On estime que chaque phoque adulte mange de 1,5 à 2,0 tonnes de poisson et de fruits de mer en une seule année. Plusieurs études démontrent que la prédation par les phoques gris et la compétition pour la nourriture ont des répercussions importantes sur le rétablissement des stocks de morue et d’autres poissons de fond, entre autres dans le sud du golfe du Saint-Laurent. Selon les plus récentes statistiques, aucune des espèces de phoques présentes sur le territoire n’est en danger. Actuellement, on retrouve plus de 500 000 phoques gris et environ 7,4 millions de phoques du Groenland dans nos eaux. Annuellement, la quantité de poissons mangés par les phoques équivaut à presque 20 fois ce qui est prélevé par l’ensemble des pêcheurs commerciaux. Mais comment faire pour régulariser les populations de phoques afin de réduire cette pression énorme qui pèse sur les populations de poissons? La réponse: le phoque a besoin d’un prédateur.

Crédit photo : Gil Thériault – Site web de l’Association des chasseurs de phoques intra-Québec

Au Québec, il en existe deux: le requin blanc et l’humain. Et comme la présence de requin blanc n’est pas souhaitable près des côtes (bien qu’ils soient de plus en plus présents), la chasse apparait comme l’une des solutions viables.

Une chasse éthique

Loin de ressembler à l’image que l’on se fait de la chasse aux blanchons et des carnages sur les banquises, la chasse du phoque est extrêmement respectueuse et rigoureusement encadrée.

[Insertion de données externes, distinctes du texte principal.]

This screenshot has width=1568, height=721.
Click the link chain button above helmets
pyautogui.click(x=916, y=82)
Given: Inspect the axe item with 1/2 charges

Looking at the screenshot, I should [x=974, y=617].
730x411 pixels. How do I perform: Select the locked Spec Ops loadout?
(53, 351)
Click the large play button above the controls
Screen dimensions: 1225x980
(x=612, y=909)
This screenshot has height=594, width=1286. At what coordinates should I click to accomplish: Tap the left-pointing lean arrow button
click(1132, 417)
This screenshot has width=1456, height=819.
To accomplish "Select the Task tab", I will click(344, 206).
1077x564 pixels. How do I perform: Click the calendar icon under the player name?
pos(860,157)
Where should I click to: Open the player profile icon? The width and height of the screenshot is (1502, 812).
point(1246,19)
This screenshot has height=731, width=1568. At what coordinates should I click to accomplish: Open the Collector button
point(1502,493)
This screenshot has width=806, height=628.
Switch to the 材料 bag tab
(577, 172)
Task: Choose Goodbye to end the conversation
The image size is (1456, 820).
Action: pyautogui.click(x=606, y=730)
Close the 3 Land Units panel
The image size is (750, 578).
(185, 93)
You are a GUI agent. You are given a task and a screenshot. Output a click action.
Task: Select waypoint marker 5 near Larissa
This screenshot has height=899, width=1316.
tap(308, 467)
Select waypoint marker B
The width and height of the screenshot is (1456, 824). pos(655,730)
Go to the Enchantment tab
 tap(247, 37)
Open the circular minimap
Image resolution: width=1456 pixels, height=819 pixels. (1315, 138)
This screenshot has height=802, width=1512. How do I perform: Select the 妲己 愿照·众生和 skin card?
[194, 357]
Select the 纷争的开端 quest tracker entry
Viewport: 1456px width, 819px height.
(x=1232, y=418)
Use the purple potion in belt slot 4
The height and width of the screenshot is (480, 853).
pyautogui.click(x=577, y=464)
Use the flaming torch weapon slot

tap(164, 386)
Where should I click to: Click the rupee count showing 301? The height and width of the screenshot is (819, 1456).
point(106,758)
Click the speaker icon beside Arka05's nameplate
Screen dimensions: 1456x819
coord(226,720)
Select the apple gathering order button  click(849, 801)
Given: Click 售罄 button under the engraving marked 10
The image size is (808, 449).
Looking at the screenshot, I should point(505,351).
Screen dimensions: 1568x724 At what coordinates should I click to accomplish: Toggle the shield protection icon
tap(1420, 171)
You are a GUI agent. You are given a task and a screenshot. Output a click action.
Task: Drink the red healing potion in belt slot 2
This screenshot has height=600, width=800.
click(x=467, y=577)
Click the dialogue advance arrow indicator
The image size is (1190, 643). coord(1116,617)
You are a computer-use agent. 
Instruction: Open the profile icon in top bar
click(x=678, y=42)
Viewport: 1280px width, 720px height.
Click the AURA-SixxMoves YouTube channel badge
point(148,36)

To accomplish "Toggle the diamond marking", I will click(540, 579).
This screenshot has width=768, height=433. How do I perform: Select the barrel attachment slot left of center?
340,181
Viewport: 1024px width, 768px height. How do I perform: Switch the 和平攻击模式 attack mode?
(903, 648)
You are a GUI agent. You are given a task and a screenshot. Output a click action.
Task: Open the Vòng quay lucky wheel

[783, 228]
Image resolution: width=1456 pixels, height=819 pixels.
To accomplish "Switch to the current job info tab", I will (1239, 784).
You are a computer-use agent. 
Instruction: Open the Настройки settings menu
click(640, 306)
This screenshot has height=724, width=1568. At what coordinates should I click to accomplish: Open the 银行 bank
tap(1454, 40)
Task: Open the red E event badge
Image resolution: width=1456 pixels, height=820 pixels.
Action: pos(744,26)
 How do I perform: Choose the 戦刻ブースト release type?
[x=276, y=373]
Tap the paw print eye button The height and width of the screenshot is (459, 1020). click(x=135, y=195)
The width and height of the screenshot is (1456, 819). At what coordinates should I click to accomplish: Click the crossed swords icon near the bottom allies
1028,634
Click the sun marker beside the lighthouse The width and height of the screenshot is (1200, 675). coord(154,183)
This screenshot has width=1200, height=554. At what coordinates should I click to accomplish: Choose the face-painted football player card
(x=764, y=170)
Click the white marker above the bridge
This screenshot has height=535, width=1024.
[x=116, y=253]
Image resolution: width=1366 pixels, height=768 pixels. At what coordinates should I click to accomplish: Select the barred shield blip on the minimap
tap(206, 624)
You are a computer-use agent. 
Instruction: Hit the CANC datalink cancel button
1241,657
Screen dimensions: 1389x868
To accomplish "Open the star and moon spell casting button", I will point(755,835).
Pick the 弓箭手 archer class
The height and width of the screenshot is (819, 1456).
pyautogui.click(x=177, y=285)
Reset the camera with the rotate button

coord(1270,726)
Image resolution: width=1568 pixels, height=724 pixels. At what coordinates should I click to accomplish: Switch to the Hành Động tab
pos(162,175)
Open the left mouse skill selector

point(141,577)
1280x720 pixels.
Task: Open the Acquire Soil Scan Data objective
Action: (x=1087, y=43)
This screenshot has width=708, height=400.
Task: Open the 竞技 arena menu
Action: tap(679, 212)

Les chasseurs et chasseuses doivent respecter la méthode d’abattage ‘en trois étapes’ et sont supervisés pendant 2 ans par un-e chasseur-se professionnel-le.  À noter que les phoques gris et du Groenland au Canada sont des ressources marines abondantes, renouvelables et certifiées par le programme Fourchette bleue.

Si vous avez envie d’apprendre à chasser le phoque, Exploramer à Saint-Anne-des-Monts offre une formation sur la chasse au phoque récréative en collaboration avec Réjean Vigneau, chasseur émérite et propriétaire de la Boucherie Côte à Côte et Yannick Ouellet, chef culinaire de la région.

Gastronomie

C’est une viande rouge foncée, presque noire, qui rappelle le goût des grands gibiers sauvages, avec une petite touche marine au goût légèrement ferreuse parce qu’elle est fort riche en fer. Comme le phoque vit en eau froide, sa chair est entourée d’une couche de graisse de protection, que l’on retire tout de suite après l’abattage, découvrant une viande tendre, mince et délicate.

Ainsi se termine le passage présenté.